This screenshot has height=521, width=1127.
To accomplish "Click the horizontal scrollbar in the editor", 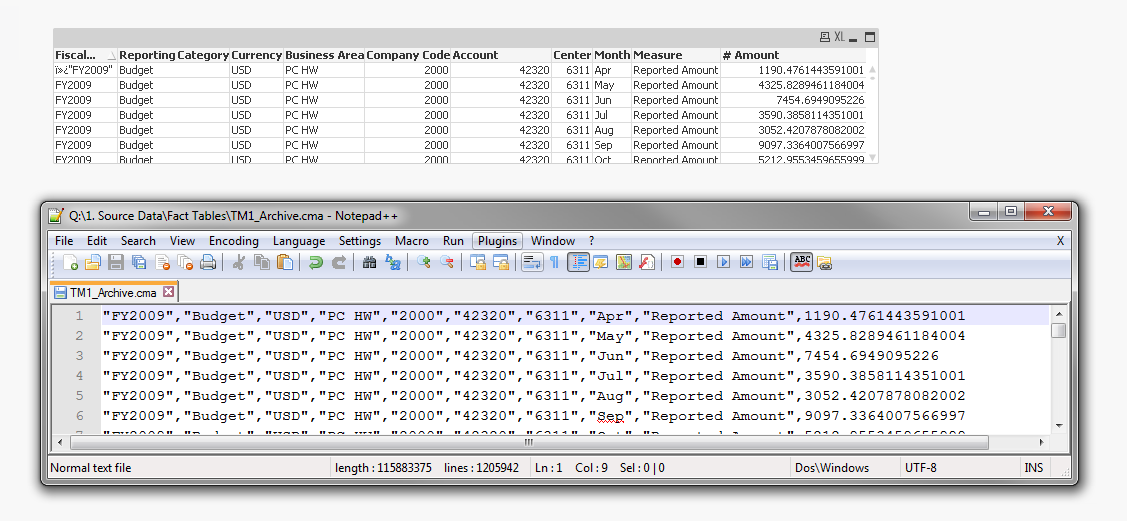I will click(x=529, y=442).
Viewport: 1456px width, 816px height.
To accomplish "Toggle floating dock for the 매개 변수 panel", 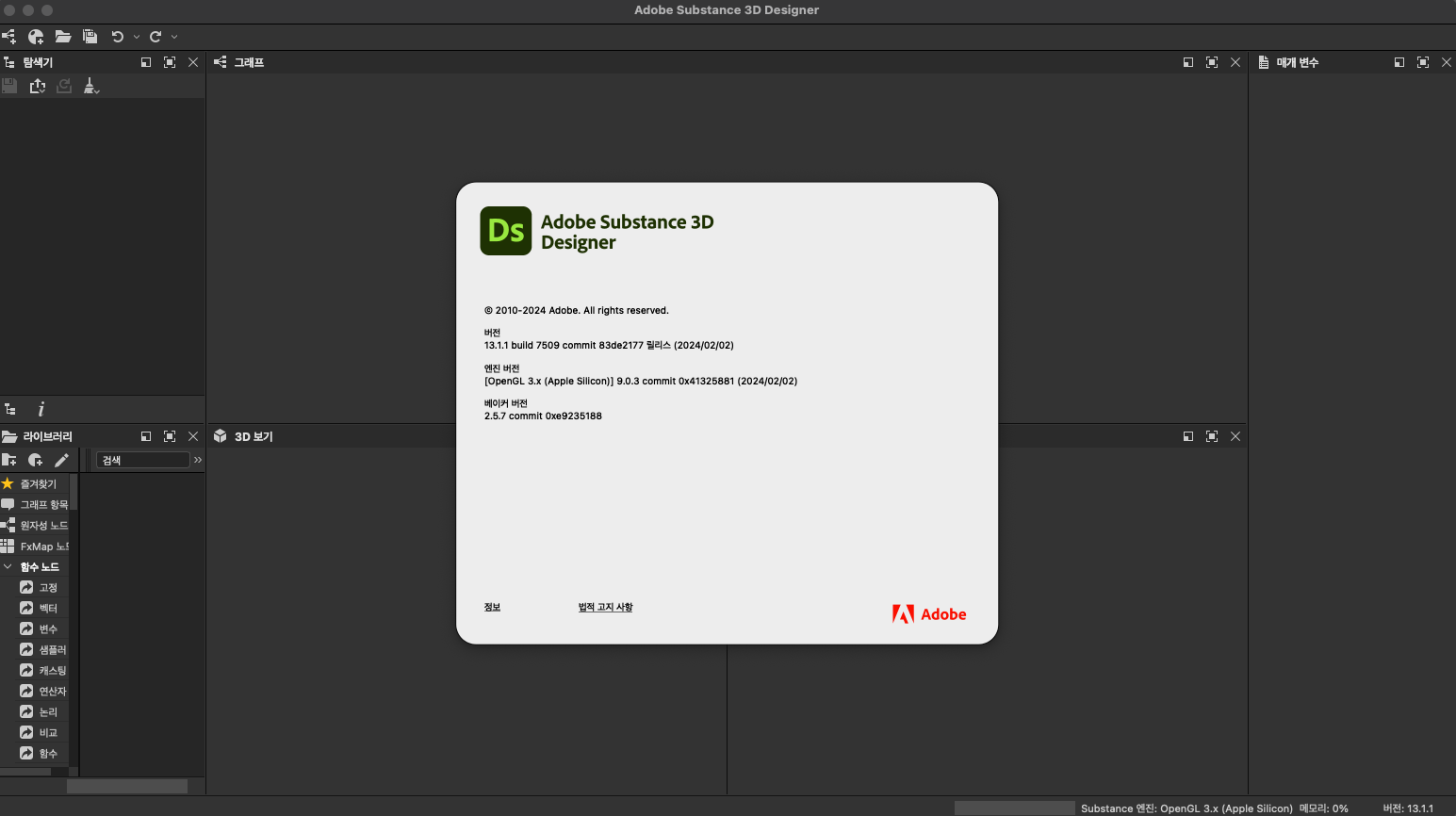I will (x=1399, y=62).
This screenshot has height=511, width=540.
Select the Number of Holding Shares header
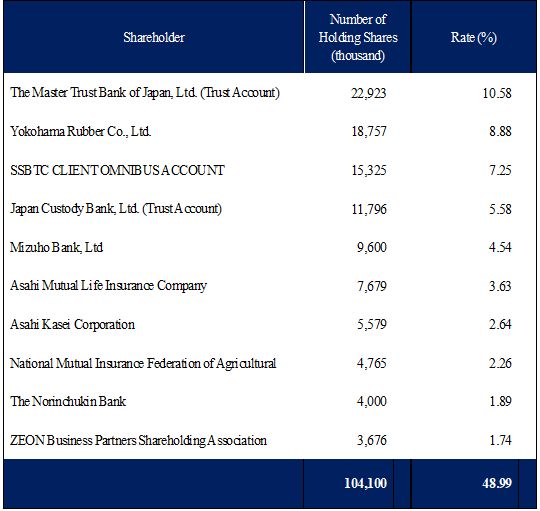coord(358,37)
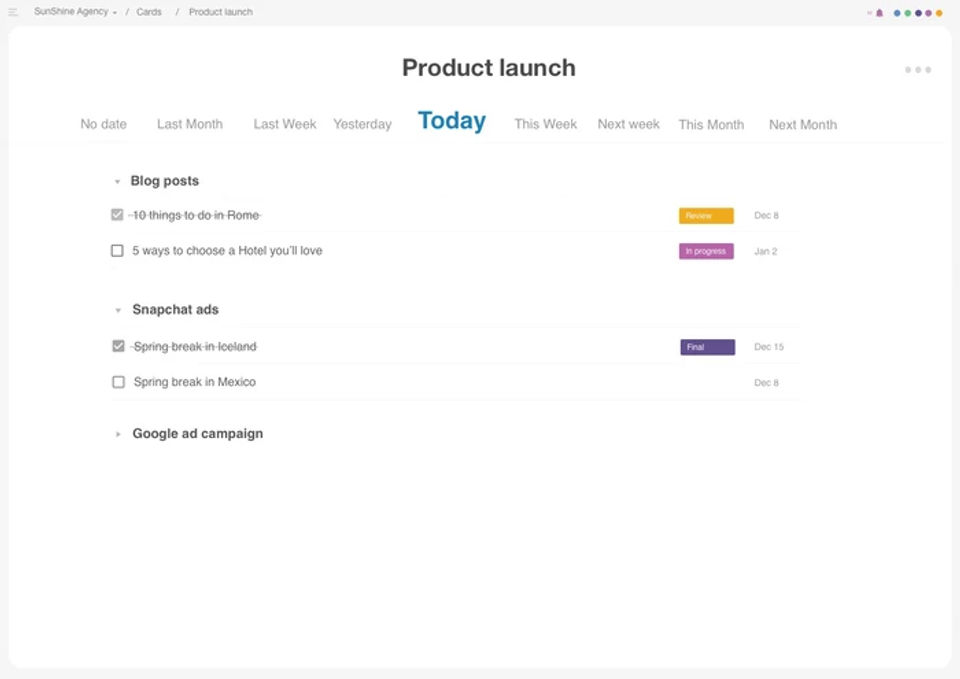Click the blue circle icon in header
The width and height of the screenshot is (960, 679).
click(x=897, y=13)
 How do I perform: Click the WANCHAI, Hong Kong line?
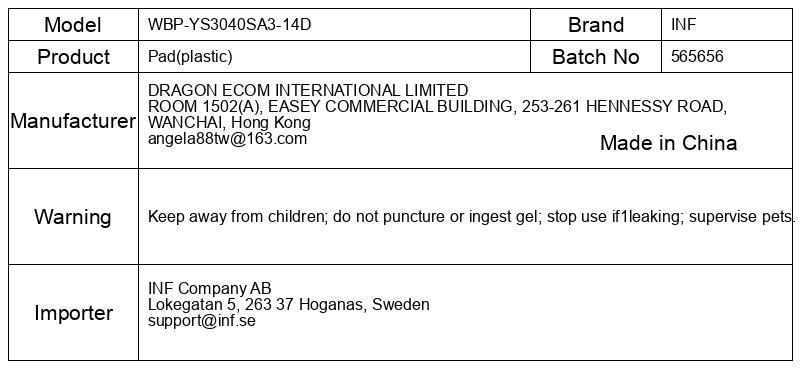pyautogui.click(x=229, y=122)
= = =
What the task asks
In the entries, replace "Select" with "Choose" and reproduce the lines from the line containing "This screenshot has height=511, width=540." through the end of the entries, inclusive. Leave everything else unchanged and omit the pictures.

In response
This screenshot has height=511, width=540.
Choose the Number of Holding Shares header
coord(358,37)
Click the blue circle icon in header
The width and height of the screenshot is (960, 679).
click(x=897, y=13)
 How do I perform: Click the WANCHAI, Hong Kong line?
pyautogui.click(x=229, y=122)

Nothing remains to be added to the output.